Starson17 · 09-03-2010, 08:03 PM

Quote:

Originally Posted by TonytheBookworm

if you were faced with something like this how would you remove it?

How about remove all <table> tags?

If that's too much, you could search to see if the table tag has a fantasy football link in it, and extract it only if it does.

You can do search and replace, etc.

I'd say they are "common problems with someone just learning this stuff?"

TonytheBookworm · 09-03-2010, 09:19 PM

Quote:

Originally Posted by Starson17

How about remove all <table> tags?

If that's too much, you could search to see if the table tag has a fantasy football link in it, and extract it only if it does.

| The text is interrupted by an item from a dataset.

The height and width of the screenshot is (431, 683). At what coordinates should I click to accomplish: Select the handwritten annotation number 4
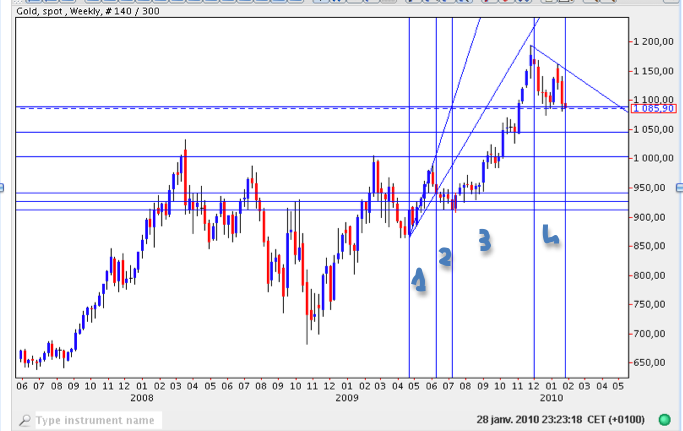click(549, 235)
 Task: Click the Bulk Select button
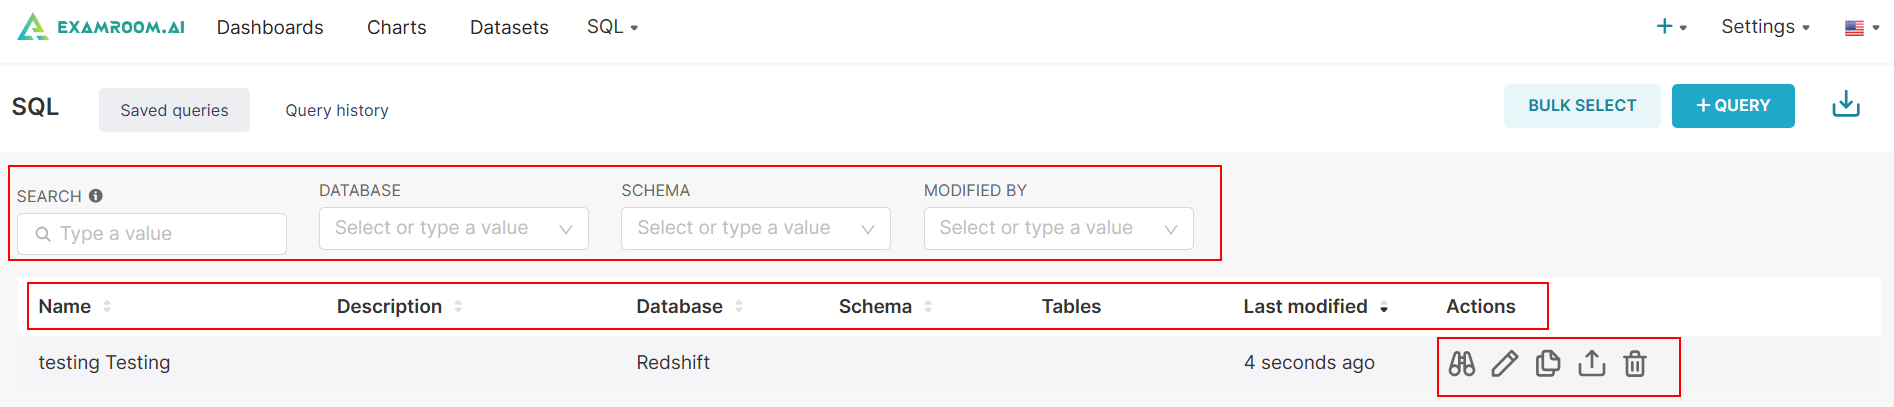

You can do search and replace, etc.

I'd say they are "common problems with someone just learning this stuff?"

What might be wrong with this? the removing of the whole table was a tad much. But i do notice they have the fantasy football link and the auto pass links in them. I honestly don't see why this doesn't work

haha I hate being a noob and asking so many questions. Really I do cause I feel like I'm annoying people. Anyway here is what I have...

Spoiler:

my understanding of the above is it should find all instances of the <table> tag and then take and look inside that for the https and http links specified. If it finds either of them it will extract it from the soup. otherwise it will continue on. then return the soup without those links yet that doesn't happen

TonytheBookworm · 09-04-2010, 12:10 AM

New Recipe for Georgia Outdoor News.
Only issue with this is some of the links do not have actual titles but simply the text states Read More. If anyone cares to fix that feel free. This version only includes a print_version() of the page (aka without the pretty pictures). I might update it in the future to include the pics from the non print_version.
I didn't do the entire page only the hunting section for deer, waterfowl, wild life management, and then fishing for bass trout and fishing & lake reports. Enjoy.

P.S. When loaded on the kindle 2 it seems to cut the text off on the right hand side. I don't know if this is a bug because i seen something similar posted in the bug reports for calibre. But it appears the content is within a table and the user is forced to pan. Maybe someone can help me figure this issue out. Thanks

poloman · 09-04-2010, 06:04 AM

Hi! I'd like to learn how do do some feeds - I've read the tutorial and the site I'm after doesn't quite work - are there any tips/examples for feed burner based feeds?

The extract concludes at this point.